The word “survey” is generally used to refer to a line drawing that illustrates the location of the boundaries of a piece of land, any structures or other “improvements” on the land (e.g., fences, roadways, or sidewalks), and any portions of the land where others may have rights to use the land for specific purposes (e.g., easements that have been granted to third parties for utility lines or roads). The term is also used to refer to the procedures of measurement and boundary location used in order to produce this drawing.

There are many types of surveys that serve many different purposes. At the web site of Flatirons Surveying, you’ll find some first rate information on the many types of surveys that exist and on the surveying practices that are used to produce them.
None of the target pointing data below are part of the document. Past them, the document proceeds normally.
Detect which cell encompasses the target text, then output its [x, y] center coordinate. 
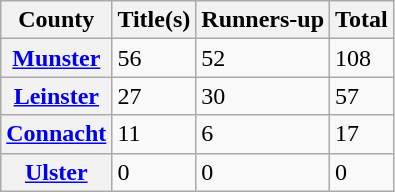
Runners-up [263, 20]
County [56, 20]
Munster [56, 58]
30 [263, 96]
Leinster [56, 96]
Ulster [56, 172]
108 [362, 58]
27 [154, 96]
Total [362, 20]
11 [154, 134]
17 [362, 134]
6 [263, 134]
Title(s) [154, 20]
57 [362, 96]
Connacht [56, 134]
56 [154, 58]
52 [263, 58]
Provide the (x, y) coordinate of the cell's center where the given text is located.  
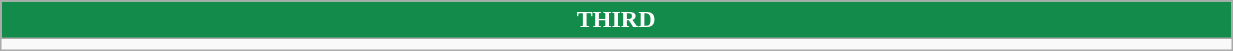
THIRD (616, 20)
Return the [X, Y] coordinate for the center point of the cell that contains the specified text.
The Use of Surveys in Real Estate Practice

Through most of the 1990s, lenders and title companies in our area typically required that surveys be completed on every single-family home that was sold.
In residential subdivisions, they typically required a survey called an “improvement location certificate” or ILC. An ILC shows the boundary lines of the lot, the location of major improvements (especially structures such as the house, any decks, and the garage), as well as any easements. ILC’s were used to confirm that structures were within the boundary lines of the lot, that the structures on neighboring lots didn’t overlap the boundaries of the lot, and that the structures on the lot didn’t encroach on easements on the lot (e.g., that the deck wasn’t built over the area reserved for underground utility lines).

While these routine ILCs sometimes uncovered problems, most lenders and title companies in Colorado have quit requiring ILCs in connection with most residential purchases. Because there were powerful incentives to keep the costs of ILCs low, their accuracy and reliability were also low. An ILC would often indicate that there wasn’t a problem when there was, and they might indicate a problem that a more accurate and expensive survey would demonstrate did not in fact exist.

As a real estate buyer, you can choose to have a survey whether or not the lender and Title Company require it. A survey that will provide definitive information may cost you several thousand dollars. It generally doesn’t make sense to lay out this kind of money unless you have reason to think there’s a problem. One option is to pay $150 or so for an ILC as a screening mechanism. If there are structures that appear to be very near important lot lines or easements, you might then decide to pay for a more exacting and expensive survey to resolve the issue. You should give serious consideration to doing this if you are buying in a very old subdivision, if there are significant structures that were built some time after the original home, or if buildings or other improvements seem to be very close to the apparent lot lines.

Surveys of Mountain or Rural Real Estate

For mountain and rural property, where the land and land boundaries are often critical to defining property values, sophisticated and expensive surveys are a common element in the purchase process. In many cases, the seller will pay for the survey in order to provide the buyer with a clear “picture” of what they are buying. If you are buying vacant land on which to build a new home, obtaining good surveys is critical and often expensive. If you don’t obtain a survey before you buy the lot, you’ll probably have to before you begin construction anyway.


Surveyors have extensive certification and licensing requirements, so a reasonable level of competence is to be expected. If you want a surveyor for a particular property, it is often worthwhile to call several companies who work in the area. If they’ve recently done a survey of a neighboring lot, or of the property you are purchasing, they will typically charge much less, often because they’ve already precisely located a nearby point from which they can begin the job of survey your property.